Where the Indus and the Yangtze Rivers Meet
June 26th, 2008I was recently interviewed by a researcher about the rise of China’s Business Process Outsourcing Industry (BPO). At the end of the interview he asked me, “How are China and India similar, beyond the obvious observation that they both have a lot of people?”
My mind became blank.
I honestly didn’t have an answer. Of course, one could attribute it all to the onset of old age and endemic forgetfulness. But this was something different. I didn’t have an answer. I didn’t know if there was an answer. I didn’t know if he was even asking the right question.

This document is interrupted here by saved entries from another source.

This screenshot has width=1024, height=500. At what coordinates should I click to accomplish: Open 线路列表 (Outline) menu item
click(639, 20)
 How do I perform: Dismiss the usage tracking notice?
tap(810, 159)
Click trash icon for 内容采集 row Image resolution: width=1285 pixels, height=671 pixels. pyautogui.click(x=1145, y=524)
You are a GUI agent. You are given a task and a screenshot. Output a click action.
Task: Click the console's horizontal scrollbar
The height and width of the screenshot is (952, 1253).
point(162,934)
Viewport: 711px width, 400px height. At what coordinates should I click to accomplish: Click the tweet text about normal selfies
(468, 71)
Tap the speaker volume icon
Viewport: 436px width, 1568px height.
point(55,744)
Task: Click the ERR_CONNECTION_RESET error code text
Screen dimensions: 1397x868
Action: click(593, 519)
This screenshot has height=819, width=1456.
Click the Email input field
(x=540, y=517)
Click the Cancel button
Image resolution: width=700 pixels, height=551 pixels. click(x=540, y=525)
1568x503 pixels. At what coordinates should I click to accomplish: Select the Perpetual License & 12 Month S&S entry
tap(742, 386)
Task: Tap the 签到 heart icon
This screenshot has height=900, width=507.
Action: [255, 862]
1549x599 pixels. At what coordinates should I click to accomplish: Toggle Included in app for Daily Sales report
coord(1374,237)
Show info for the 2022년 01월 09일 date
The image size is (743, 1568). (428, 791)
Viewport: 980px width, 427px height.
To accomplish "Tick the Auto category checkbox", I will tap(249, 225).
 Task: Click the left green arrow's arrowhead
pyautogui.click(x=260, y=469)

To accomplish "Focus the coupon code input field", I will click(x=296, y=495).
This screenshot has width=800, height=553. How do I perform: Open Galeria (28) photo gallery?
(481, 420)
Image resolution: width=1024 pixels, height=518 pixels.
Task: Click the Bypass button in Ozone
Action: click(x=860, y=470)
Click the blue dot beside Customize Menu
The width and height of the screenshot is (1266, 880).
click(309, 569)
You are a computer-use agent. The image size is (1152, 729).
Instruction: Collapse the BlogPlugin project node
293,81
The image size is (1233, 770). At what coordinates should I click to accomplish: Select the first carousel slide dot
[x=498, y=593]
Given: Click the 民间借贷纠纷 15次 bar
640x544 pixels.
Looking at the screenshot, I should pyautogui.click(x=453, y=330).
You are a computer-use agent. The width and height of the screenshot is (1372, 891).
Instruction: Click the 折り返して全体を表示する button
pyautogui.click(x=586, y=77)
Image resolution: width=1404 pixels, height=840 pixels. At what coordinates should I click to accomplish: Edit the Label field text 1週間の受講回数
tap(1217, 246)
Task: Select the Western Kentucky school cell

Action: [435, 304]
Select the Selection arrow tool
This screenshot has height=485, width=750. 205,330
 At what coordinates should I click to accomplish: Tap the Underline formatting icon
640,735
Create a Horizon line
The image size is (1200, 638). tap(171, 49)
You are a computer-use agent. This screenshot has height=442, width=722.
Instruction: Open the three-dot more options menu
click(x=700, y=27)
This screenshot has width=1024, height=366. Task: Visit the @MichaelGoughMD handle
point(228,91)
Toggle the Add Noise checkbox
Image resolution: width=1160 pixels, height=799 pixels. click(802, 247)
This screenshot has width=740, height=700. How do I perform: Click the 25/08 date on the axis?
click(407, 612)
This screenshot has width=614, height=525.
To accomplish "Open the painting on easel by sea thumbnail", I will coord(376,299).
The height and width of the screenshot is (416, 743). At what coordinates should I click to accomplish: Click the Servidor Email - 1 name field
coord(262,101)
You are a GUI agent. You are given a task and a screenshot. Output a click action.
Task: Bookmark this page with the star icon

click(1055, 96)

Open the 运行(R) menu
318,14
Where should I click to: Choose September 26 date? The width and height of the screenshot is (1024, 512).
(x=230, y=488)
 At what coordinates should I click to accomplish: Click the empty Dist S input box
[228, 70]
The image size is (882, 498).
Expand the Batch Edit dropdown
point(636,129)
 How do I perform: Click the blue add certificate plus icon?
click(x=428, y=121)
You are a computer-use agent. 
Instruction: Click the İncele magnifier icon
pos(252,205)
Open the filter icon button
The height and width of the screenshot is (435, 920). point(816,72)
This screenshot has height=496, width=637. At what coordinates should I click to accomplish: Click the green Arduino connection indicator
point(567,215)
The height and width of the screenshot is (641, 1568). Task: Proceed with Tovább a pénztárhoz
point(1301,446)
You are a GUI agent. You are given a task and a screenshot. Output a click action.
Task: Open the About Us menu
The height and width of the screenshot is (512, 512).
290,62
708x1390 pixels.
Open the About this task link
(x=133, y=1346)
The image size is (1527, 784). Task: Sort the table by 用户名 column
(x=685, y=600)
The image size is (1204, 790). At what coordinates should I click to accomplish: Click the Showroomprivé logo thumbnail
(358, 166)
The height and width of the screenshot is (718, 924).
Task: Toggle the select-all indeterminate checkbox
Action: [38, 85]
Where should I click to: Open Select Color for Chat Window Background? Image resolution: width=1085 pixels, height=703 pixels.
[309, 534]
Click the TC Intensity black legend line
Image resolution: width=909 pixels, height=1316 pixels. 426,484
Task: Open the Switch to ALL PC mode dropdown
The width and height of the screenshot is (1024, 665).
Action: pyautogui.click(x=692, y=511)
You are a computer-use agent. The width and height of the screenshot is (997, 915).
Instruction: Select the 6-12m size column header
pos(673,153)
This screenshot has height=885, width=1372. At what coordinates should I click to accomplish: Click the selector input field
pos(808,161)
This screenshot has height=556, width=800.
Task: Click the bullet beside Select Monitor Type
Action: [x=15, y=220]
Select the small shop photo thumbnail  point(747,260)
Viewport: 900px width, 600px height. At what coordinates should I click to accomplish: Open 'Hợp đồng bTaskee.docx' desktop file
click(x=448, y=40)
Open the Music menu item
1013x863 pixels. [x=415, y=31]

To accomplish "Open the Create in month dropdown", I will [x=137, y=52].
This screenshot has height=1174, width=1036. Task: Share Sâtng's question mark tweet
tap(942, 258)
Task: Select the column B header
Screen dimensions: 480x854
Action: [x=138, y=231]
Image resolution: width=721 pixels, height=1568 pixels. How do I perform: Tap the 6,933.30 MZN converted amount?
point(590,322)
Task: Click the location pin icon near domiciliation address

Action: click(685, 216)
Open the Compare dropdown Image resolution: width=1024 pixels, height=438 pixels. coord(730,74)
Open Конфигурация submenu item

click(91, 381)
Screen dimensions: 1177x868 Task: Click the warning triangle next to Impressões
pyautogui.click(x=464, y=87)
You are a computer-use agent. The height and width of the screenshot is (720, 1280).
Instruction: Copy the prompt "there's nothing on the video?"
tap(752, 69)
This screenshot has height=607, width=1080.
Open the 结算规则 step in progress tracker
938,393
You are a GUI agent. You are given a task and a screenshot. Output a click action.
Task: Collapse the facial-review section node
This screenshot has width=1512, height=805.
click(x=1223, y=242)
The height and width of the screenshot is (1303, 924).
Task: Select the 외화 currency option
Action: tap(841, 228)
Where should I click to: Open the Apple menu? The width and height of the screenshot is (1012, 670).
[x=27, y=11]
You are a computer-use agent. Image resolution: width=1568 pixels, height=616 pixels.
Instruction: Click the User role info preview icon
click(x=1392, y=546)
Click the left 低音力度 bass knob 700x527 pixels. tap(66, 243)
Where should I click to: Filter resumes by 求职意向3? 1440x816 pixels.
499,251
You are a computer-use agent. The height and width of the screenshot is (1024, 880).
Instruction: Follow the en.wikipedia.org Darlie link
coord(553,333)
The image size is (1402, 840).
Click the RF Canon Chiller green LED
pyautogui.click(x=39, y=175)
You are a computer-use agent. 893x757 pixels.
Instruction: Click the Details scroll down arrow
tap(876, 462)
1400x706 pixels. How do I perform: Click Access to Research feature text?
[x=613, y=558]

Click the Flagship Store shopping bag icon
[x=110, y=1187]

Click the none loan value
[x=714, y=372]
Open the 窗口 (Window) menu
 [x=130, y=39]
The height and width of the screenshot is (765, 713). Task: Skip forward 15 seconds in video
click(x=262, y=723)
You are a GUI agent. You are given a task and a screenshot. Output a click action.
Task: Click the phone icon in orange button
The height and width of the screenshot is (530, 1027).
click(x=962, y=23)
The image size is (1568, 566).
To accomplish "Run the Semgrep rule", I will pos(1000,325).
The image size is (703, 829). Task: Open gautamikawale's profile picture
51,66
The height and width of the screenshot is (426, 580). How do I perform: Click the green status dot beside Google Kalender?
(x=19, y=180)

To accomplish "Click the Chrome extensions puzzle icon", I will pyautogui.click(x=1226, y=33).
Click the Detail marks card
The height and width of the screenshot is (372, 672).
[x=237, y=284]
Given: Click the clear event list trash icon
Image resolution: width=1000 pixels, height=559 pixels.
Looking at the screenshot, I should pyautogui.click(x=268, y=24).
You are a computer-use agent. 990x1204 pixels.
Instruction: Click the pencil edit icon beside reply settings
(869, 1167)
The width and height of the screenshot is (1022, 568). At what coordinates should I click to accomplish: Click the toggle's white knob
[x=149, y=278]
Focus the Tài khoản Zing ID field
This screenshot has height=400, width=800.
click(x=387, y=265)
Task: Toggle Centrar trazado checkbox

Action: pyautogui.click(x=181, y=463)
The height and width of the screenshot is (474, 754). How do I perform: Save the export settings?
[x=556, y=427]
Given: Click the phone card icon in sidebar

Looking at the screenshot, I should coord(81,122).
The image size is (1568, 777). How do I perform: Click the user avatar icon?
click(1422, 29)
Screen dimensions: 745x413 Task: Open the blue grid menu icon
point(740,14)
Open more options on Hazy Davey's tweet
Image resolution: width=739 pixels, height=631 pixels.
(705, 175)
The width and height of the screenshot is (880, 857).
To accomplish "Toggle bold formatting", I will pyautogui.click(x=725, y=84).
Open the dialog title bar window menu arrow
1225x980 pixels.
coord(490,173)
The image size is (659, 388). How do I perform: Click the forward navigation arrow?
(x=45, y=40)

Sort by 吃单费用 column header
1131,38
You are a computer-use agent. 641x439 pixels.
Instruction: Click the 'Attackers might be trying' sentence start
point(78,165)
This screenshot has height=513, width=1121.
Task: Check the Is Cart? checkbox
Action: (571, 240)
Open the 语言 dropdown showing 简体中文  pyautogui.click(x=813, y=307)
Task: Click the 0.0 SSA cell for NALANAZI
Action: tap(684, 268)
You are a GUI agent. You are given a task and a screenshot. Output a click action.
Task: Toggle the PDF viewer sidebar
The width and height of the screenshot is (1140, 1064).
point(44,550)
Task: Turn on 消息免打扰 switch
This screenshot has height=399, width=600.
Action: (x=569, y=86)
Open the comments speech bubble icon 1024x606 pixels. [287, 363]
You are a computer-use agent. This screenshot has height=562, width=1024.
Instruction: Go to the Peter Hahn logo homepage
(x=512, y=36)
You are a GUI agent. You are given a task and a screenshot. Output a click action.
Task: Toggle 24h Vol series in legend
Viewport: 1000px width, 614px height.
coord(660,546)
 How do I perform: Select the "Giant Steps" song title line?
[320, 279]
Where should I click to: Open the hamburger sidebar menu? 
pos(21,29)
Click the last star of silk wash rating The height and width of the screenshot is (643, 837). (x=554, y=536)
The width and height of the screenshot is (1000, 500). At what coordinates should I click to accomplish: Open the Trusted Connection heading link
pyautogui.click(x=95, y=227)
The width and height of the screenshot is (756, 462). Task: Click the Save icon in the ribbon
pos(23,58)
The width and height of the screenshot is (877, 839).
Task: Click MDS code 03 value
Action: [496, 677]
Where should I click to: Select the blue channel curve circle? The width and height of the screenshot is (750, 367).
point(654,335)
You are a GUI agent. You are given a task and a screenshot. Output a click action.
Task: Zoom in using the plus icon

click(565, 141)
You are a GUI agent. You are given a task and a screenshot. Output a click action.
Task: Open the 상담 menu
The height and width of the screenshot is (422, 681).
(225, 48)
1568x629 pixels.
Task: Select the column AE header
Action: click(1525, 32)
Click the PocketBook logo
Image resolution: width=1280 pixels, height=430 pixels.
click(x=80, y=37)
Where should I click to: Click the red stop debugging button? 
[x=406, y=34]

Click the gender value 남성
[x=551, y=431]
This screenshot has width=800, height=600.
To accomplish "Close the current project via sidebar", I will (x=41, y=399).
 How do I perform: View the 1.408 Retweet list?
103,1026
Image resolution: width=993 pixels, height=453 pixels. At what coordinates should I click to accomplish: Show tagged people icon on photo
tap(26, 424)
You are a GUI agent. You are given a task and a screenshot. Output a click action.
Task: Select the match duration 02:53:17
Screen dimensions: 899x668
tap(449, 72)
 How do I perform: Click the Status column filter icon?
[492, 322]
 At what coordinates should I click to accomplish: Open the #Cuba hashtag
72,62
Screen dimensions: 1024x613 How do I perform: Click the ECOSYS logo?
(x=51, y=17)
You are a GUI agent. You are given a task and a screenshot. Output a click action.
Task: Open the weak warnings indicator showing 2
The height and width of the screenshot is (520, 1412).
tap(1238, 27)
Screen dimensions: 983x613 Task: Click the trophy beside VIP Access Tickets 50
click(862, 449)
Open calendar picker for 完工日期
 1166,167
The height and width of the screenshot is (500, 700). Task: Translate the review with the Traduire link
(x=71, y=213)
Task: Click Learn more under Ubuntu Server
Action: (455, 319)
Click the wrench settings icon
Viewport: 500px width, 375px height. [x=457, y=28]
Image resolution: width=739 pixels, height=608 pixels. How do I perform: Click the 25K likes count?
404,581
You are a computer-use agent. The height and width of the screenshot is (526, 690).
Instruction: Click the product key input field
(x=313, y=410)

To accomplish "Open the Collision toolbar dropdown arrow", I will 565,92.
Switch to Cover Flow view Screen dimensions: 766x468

I considered, in terms of cultures, neither is similar at all. Of course, in both societies there is a reverence for family bonds that seems quaint in the West. Both countries had invaders administering their countries for a very long time in their recent histories: India had the British Raj (for about 350 years), and China had the Manchus (for about 250 years). Of course, the differences in the two colonial campaigns outweigh any similarities one can manufacture, as well as the ultimate impact. Of course, both societies were happy to see the backs of their invaders when the time finally came.
But in terms of similarities that might somehow result in similar outcomes vis a vis the BPO industry – or even the IT Outsourcing industry – I could think of none. As I’ve written many times before, India’s IT- and BPO industries benefited hugely from the Year 2000 (Y2K) bug fix, the most expensive extermination of ill-conceived programming code in history. China has had no Y2K boom, and so has to limp along under its own power to build up its services outsourcing industries. China, though, does have the largest rationalized consumer base in the world; most of the base may still be poor, but it is rising fast. The Chinese base for B2B services is growing wildly and will likely provide the chamber in which China’s services outsourcing industry will reach a combustion point and ignite on some meaningful level. India’s domestic consumption base for services is still wildly fragmented, with the majority of its GDP still agricultural.
If you, dear reader, can think of similarities between these two great nations that might lead one to conclude their services outsourcing industries will develop in the same way, then please let me know. I hate being speechless.